Let me get this out of the way: The program was very well written. I didn’t really find the themes particularly original. The very idea of “bread and circuses” goes back thousands of years, and a glossy production (estimated budget of $17,000,000) whose core theme is that rich people are evil feels like bread and circuses to me. But, the program was very well written.
This isn’t a criticism of the program itself. My misgivings are about what it says about us to be consuming it so enthusiastically. Hundreds of people die, brutally and violently, for our own entertainment. We are supposed to despise the rich people for being entertained by the very thing we’re entertained by. Of course, the rebuttal is: We know the deaths are all fictional. It’s all a fantasy.
But to what end? There isn’t even catharsis here. There’s no comeuppance at the end. A bunch of people die for the entertainment of rich people. The game ends. Roll credits.
There’s more to it than that, but not much. And again, I’m not criticizing the show itself, I’m criticizing the enthusiasm with which we, including me, are consuming it.
There is a deep pessimism to that consumption. There is an emotional callousness to it. I have read, multiple times, that Squid Game has a lot of emotional violence but little actual gore, and that leaves me wondering what people think actual gore is. (Don’t answer that.)
We have entered the realm of bread and circuses. We are being distracted from our bloody revolution by fantasies of bloody revolution being derailed by “You can’t beat us anyway, we can make you kill each other for table scraps and you’ll just ask for more.”
At some point watching Squid Game I found myself wanting to dive fully into the genre. There was a visceral joy in it. But in the emotional backwash of the afterglow, I’m feeling a lot of self-doubt and misgivings.

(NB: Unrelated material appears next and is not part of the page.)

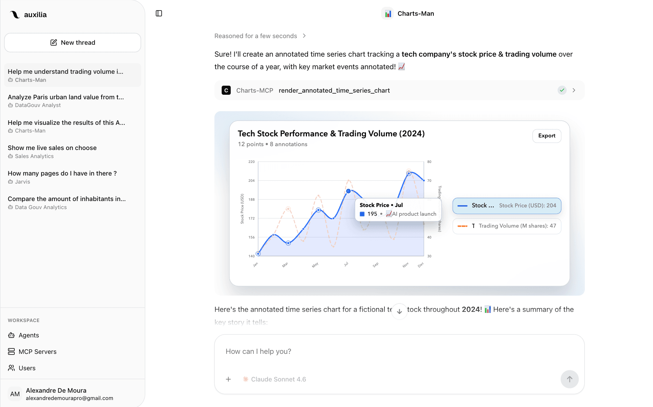This screenshot has width=653, height=407.
Task: Start a New thread
Action: coord(73,43)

Why is this valid entertainment for me?
Squid Game could have been done with far fewer deaths. “Lose the game, return to your miserable lives” or even “lose the game, we’ll turn you over to your creditors”. Then it would have been a moderately-rated well-written program in the spirit of Survivor. The violent, instantaneous, and gleefully announced murders are what elevates this.
This is hardly new. In 1982, Don Henley noted, “It’s interesting when people die.” When I looked for the information on this, I found this 1985 video where, depending on your perspective, news sources were either making fun of themselves or readily admitting “guilty as charged, but what the F!#$ are you going to do about it?”
Squid Game’s “the rich are deeply evil” theme mixed with its healthy budget feels to me like “guilty as charged, but what the F!#$ are you going to do about it?”
Another line from Don Henley’s song: “You don’t really want to know just how far it’s gone.”
How far have we gone?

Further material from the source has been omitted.